All you carry is a rod and for your bait you have some of yesterday’s chapatti, made in Pakistan, moulded tightly with a semi old banana or moiled bananas in to a ball and squeezed on to your hook. Should the bait be animal based?

No!

Fishing in the sea with a bait based on animal never works.

Tracking is a different way of hunting especially when you are looking for such as a mad noble Asian old man in a base and the bad man is alone.

Imagine for a moment you are Osama Bin Laden the name, which means a bad lion, and bad also in name, and you are the chased, you might be terrified.

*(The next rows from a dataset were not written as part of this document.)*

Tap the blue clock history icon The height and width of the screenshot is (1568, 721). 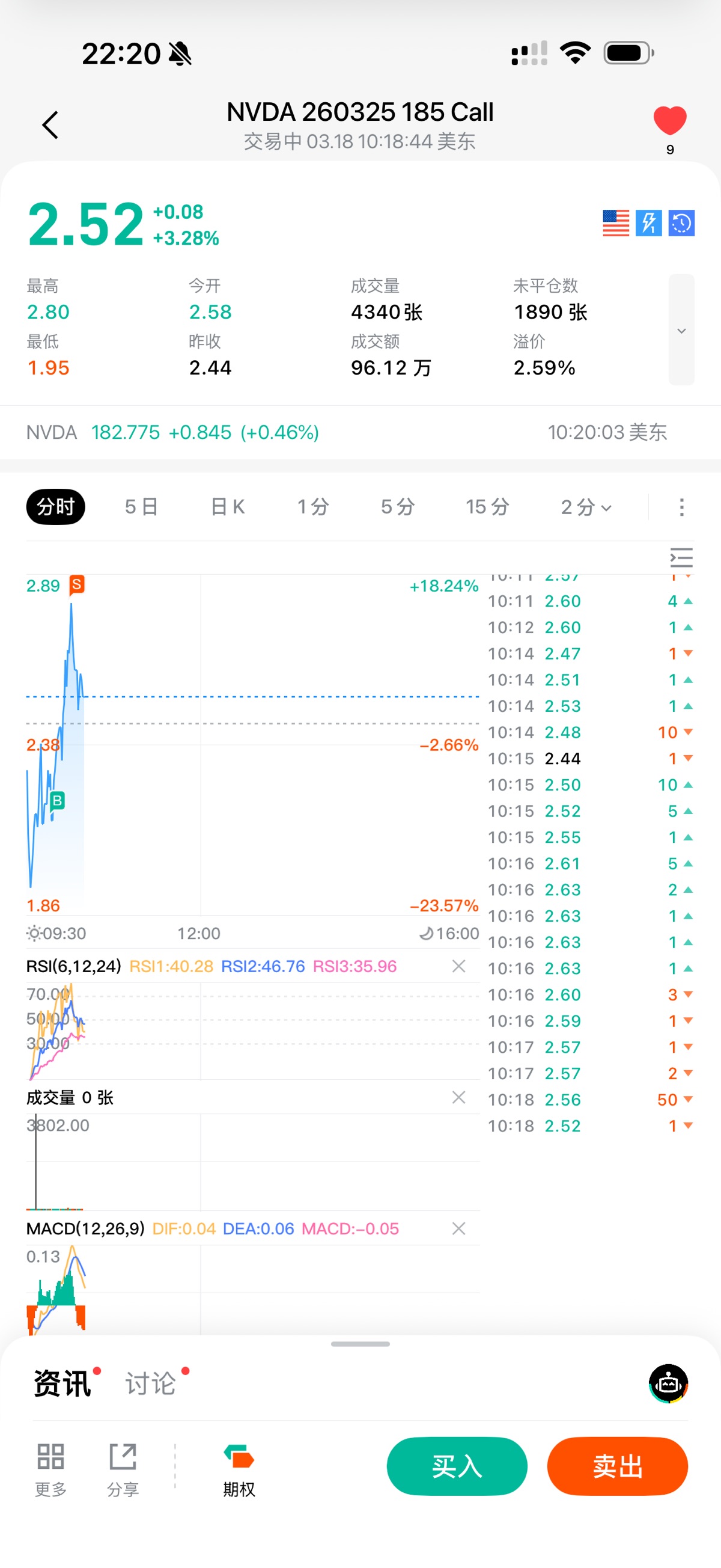[x=681, y=224]
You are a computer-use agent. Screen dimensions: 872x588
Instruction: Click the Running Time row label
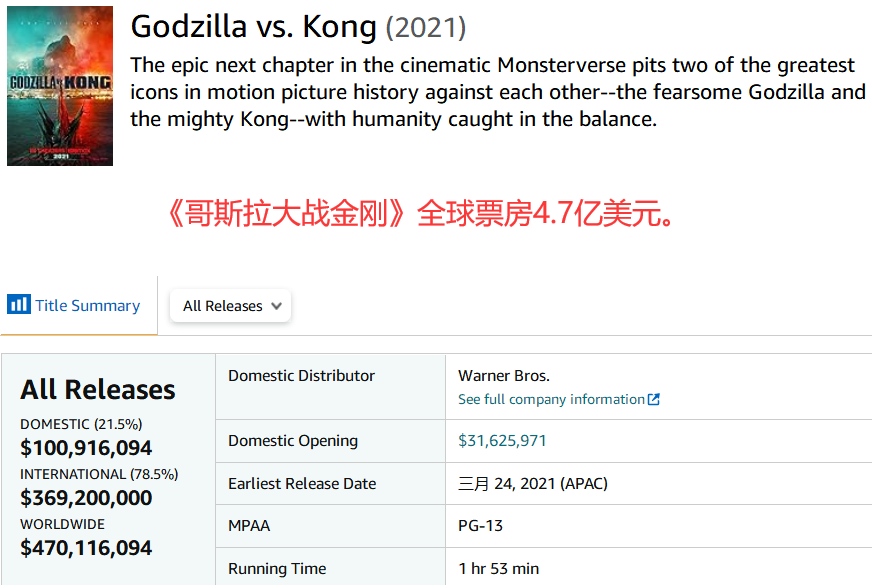[x=277, y=569]
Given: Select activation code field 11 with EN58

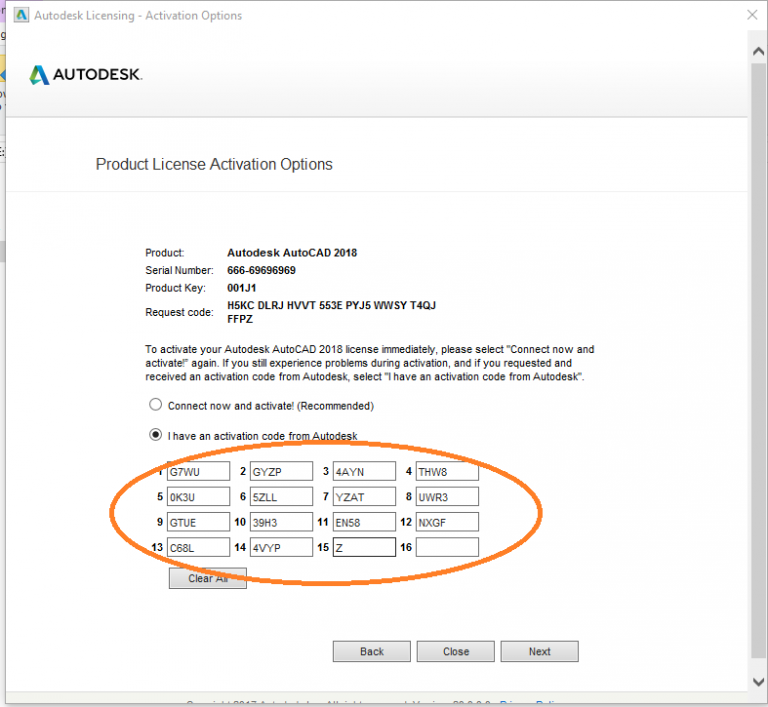Looking at the screenshot, I should coord(364,521).
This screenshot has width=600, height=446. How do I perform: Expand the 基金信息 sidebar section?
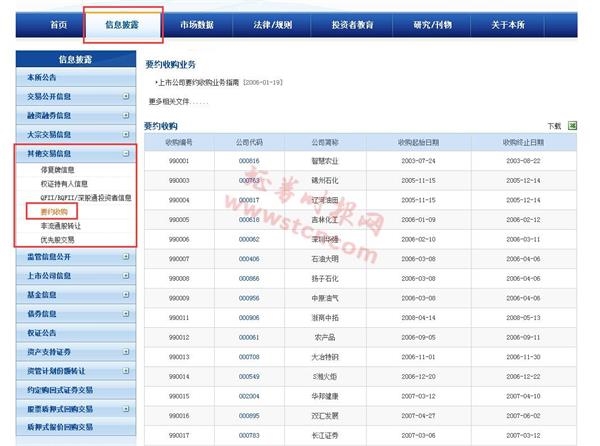(125, 295)
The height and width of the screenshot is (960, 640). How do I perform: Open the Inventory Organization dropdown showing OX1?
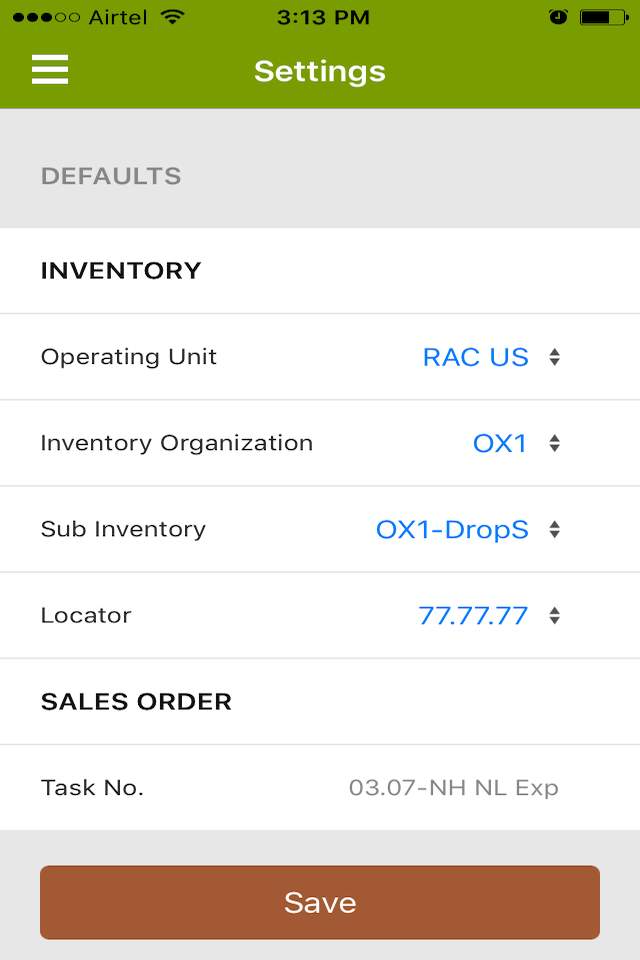click(499, 443)

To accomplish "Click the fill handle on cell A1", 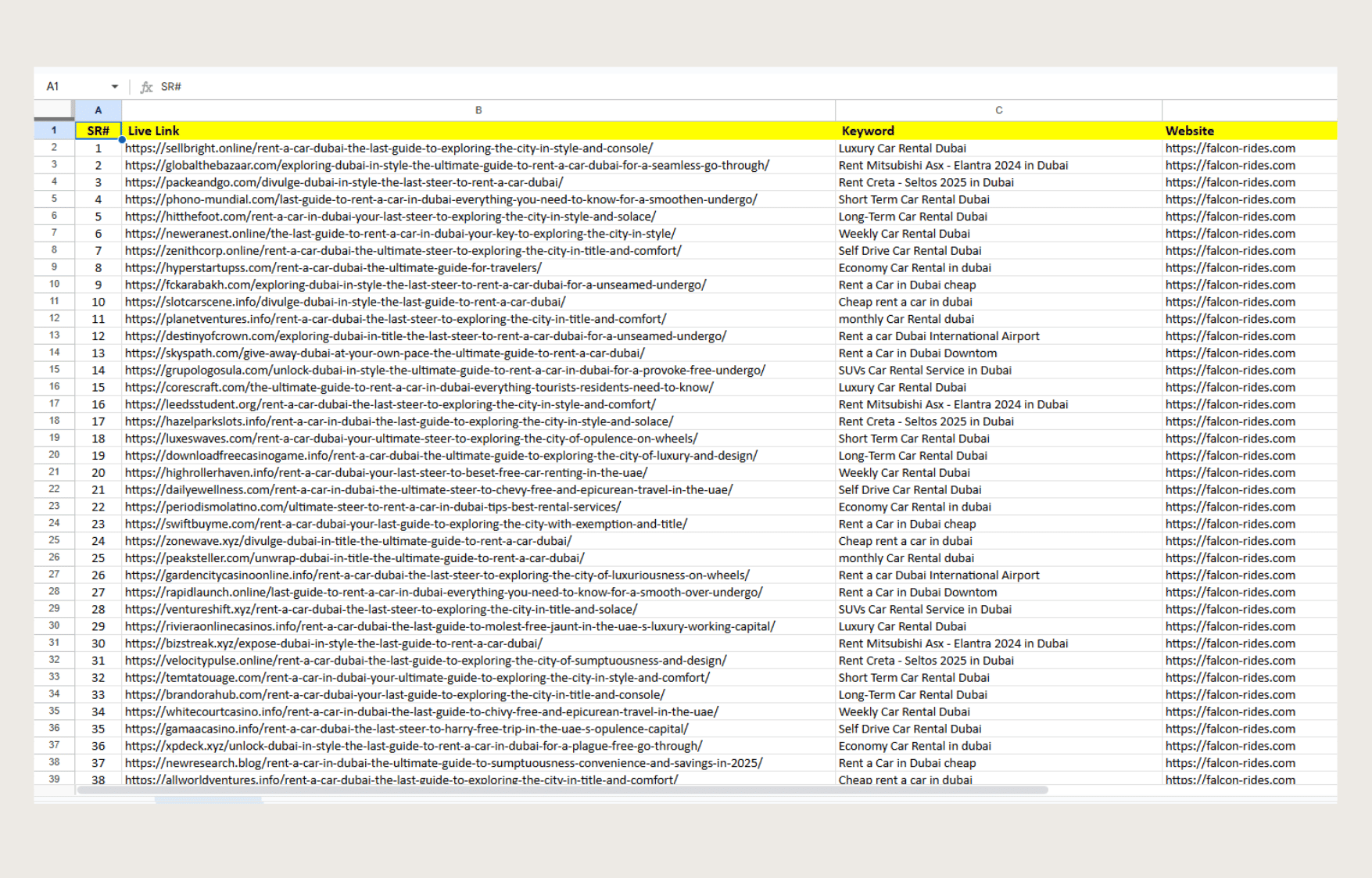I will coord(122,139).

You are hunted by American forces.

Not just any American forces but SEALS. They are far more intimidating than other forces as they cry ‘So die banal man’! Once they have completed their mission they are proud to have slain a bad omen, a mad inane slob who is a banal demon.

You are holed up in a mansion instead of being able to wander free only to be a slain nomad.

Their banal aims done. O a damnable sin in the eyes of a man who is an able nomad. The SEALS are thinking the bad man is alone, who’s sins are blamed on Asian culture.

Osama Bin Laden was hunted and killed by seals and then fed to the fishes, allegedly. Now back to imagining you are Robson Green.

You hook a black plastic bag which we all believe contains an alien man so bad only to discover it really holds a maiden on a slab, a sacrificial girl who gave her life so that A damn alien SOB can walk free.

You abandon a smile realising you have in your possession nothing but a pack of lies.

(Note from Eddy Tor: How many Osama Bin Ladens did you find? I think I have found 27 in total. Why not see if the kids can spot him.) He’s behind you!